The truth lands like an asteroid: she’s alive. He’s fathered. They exist in that orbit.

And I… I am here.

Breathing. Broken. Still fighting. Chasing shadows.

Fists unclench. I lift them to the glass, feel the cold press through. I press my forehead against it.

“Isolde…”

Suddenly, I can see again. Really see. And really Grok in fullness what’s become of my life. The crew reeks of anticipation.

Not the giddy kind. Not excitement. This is the thick, cloying scent of bloodlust. Greed. Desperation tangled with something older, meaner. A predator’s hum in the chest. Even before I open my mouth, I feel their eyes crawling over the viewport, watching the station grow bigger in our trajectory like it’s already cracked open and spilling guts.

They think this is a raid.

And why shouldn’t they?
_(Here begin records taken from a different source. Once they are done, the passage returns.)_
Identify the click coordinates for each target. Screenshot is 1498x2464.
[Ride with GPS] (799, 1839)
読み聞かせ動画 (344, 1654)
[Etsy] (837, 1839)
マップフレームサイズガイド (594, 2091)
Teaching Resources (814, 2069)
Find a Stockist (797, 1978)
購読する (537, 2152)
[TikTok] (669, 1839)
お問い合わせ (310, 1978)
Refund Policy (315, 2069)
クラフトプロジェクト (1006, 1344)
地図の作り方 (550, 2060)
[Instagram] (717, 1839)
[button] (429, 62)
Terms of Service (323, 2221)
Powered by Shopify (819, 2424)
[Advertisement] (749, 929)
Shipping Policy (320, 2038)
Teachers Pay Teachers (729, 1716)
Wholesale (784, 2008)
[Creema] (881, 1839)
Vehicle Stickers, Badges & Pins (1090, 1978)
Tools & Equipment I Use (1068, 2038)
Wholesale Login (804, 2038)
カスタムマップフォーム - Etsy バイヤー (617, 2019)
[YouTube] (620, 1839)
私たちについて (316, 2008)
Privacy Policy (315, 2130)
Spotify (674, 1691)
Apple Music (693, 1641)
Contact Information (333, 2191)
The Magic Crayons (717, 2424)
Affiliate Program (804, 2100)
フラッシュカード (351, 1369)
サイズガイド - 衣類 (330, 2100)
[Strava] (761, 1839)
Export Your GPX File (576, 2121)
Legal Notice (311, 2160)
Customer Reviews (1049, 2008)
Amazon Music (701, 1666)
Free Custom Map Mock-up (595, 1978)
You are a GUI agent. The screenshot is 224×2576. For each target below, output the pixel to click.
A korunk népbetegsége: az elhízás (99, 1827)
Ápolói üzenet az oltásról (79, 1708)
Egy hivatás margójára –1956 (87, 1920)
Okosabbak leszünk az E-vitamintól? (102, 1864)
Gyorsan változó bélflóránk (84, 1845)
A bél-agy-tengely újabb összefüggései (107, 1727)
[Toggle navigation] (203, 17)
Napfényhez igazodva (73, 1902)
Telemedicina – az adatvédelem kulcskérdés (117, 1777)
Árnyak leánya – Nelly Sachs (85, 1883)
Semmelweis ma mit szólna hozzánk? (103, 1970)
I’ve taken them into worse for less. Looted mining colonies, corporate convoys, even gutted a Black Sun courier shuttle and came out with three crates of bonded credits and a barrel of oxygenated rum. But those were survival. Necessity. Vengeance, sometimes.

This isn’t that.

This is her.

I don’t say her name. Not in front of them. She’s mine. And I’ll be damned if I let them twist that name into something raw and profane with their beast mouths. But I see her face. Clear as a war flare in my mind. That defiant little chin. Those stubborn brown eyes. The fire she holds in her voice even when she’s scared outta her glitter-painted skin.

“Target acquired,” growls Thresk, my new comms deck officer, a Reaper defector with a back like a stone wall and eyes like a ruined church. “Station reads eighty-five percent civilian occupancy. The rest? Alliance security. Mall-grade. Soft.”

A murmur spreads. Hungry. Eager.

“You see that promenade?” sneers Crik from engineering, his lipless mouth split into something that might be a grin if you’ve never seen joy before. “Five luxury jewellers in the span of one docking bay. I can smell the platinum already.”